VJ - Existe um padrão de analogia, pelo Judiciário, na aplicação das leis pré-internet na solução de conflitos? Por exemplo, o Código de Defesa do Consumidor, de 1990, pode ser amplamente utilizado nas relações virtuais ou seria preciso criar uma lei específica para essas questões, a fim de satisfazer as novas demandas?

PP - A lei é algo dinâmico, orgânico. Está em permanente atualização para atender à realidade social. Por isso que se diz que cabe ao juiz aplicar a lei ao caso concreto. Isso significa que temos uma tendência a ter um Direito mais costumeiro e menos codificado. Baseado em melhores práticas, em ISOs, em contratos, em autorregulamentação. O Direito Digital não consegue ser um direito codificado no modelo atual, em que uma lei leva anos para ser aprovada e fica obsoleta muito rápido.
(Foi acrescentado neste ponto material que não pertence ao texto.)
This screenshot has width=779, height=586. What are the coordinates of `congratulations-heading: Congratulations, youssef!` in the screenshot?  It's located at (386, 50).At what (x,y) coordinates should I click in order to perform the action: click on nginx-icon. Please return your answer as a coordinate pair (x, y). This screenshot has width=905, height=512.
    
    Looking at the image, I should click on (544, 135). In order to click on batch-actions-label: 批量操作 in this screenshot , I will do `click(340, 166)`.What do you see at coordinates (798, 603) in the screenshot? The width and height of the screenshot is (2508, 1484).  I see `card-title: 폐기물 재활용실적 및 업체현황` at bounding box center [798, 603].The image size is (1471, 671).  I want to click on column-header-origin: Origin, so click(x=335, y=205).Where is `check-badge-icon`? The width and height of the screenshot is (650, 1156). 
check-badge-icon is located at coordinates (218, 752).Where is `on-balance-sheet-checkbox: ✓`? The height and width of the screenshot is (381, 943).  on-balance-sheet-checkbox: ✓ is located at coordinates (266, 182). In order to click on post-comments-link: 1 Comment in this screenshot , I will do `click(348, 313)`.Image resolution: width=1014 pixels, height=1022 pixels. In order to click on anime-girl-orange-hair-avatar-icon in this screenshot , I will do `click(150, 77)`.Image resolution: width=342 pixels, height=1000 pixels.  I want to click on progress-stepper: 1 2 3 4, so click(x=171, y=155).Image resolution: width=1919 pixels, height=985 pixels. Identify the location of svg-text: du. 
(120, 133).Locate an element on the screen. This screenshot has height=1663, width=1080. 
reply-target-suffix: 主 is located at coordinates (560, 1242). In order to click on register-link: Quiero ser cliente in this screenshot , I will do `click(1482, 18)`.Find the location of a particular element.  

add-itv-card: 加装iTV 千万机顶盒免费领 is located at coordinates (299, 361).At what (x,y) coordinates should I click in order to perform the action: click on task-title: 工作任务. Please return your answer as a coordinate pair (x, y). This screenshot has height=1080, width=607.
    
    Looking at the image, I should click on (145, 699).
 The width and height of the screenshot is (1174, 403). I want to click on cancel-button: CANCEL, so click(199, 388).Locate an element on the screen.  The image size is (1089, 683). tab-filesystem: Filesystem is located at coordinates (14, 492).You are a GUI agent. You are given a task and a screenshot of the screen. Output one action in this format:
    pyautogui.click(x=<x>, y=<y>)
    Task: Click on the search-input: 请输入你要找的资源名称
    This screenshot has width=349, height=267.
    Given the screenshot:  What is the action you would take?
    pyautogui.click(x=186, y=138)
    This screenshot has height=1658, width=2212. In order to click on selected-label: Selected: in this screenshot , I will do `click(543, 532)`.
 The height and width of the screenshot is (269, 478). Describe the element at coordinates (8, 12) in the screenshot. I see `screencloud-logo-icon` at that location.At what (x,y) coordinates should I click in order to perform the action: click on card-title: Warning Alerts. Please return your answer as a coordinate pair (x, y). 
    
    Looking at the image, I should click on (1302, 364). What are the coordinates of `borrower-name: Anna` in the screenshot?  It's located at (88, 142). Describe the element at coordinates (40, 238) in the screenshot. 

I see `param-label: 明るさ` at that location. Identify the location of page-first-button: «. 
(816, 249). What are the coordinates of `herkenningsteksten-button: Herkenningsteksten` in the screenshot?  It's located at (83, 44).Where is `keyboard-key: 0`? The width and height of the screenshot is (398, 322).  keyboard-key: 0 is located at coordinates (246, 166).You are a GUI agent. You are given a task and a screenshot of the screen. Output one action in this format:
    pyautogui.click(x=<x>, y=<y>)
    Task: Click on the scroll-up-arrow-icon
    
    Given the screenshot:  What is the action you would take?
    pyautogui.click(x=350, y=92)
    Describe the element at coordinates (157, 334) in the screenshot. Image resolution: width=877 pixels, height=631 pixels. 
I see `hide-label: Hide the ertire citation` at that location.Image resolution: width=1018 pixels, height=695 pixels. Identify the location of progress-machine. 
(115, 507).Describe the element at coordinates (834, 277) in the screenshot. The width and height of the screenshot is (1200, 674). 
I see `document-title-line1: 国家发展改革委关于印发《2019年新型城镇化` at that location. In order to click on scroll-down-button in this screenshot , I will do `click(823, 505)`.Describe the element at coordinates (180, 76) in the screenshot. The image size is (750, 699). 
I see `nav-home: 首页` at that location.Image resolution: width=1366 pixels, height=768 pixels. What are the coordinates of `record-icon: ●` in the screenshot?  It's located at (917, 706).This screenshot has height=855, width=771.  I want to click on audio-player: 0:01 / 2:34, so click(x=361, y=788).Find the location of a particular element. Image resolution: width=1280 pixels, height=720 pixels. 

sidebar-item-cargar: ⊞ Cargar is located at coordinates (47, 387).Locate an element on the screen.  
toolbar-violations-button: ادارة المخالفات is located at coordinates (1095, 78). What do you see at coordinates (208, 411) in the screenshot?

É um direito mais técnico, como o ambiental, e por certo será regulado por órgãos que possam medir os "anseios sociais" e publicar regras mais dinâmicas, como a Carta de Princípios que está sendo feita para o Comércio Eletrônico. As grandes leis, como uma Constituição, um Código de Defesa do Consumidor, um Estatuto da Criança, existem, são aplicáveis e podem, sim, ser melhoradas e evoluir junto com a própria sociedade, o que é muito saudável para gerar eficácia e segurança jurídica das relações sociais.


VJ - Qual a sua opinião sobre o Marco Civil da internet? Na sua visão profissional, qual seria o melhor caminho?

PP - O Marco Civil nasceu com uma boa intenção, mas ele deve regulamentar o que não foi tratado pela Constituição Federal, o Código de Defesa do Consumidor e o Código Civil. E não repetir o que já está lá, nem tampouco cabe a ele retirar o que já foi protegido. Ou seja, é um complemento. E o que mais temos sentido falta é a regra para obrigar o tempo mínimo de guarda de prova eletrônica, especialmente, os logs de conexão  (para que possamos combater o anonimato já proibido pela Constituição Federal) e um modelo mais forte de autenticação (uma identidade digital obrigatória). Com isso podemos aplicar as demais leis. Todo resto já foi protegido. Não há melhor lei que possa ser criada se não resolvermos estes dois pontos.


VJ - A senhora acredita no fim dos livros em papel?

PP
- Acredito que para o uso comum, no dia a dia, sim. Mas para edições especiais, obras mais raras e preciosas, o papel ainda será por muito tempo um excelente suporte, que registra não apenas conteúdo, mas sentimento. Ainda não achamos uma boa forma de colocar o autógrafo de um autor em um livro eletrônico. Talvez as próximas gerações não valorizem isso, ou ao contrário, isso se torne algo de muito valor, como está ocorrendo com as coisas artesanais (hand made) e com as pinturas, os chefes cozinheiros, os escultores, os desenhistas de traço a mão não 3D (artes de ofícios humanos). Ou seja, quando tudo puder ser feito por máquinas, o que nos restará será valorizar o que ficar para ser feito pelos humanos, de forma imperfeita, mas pura.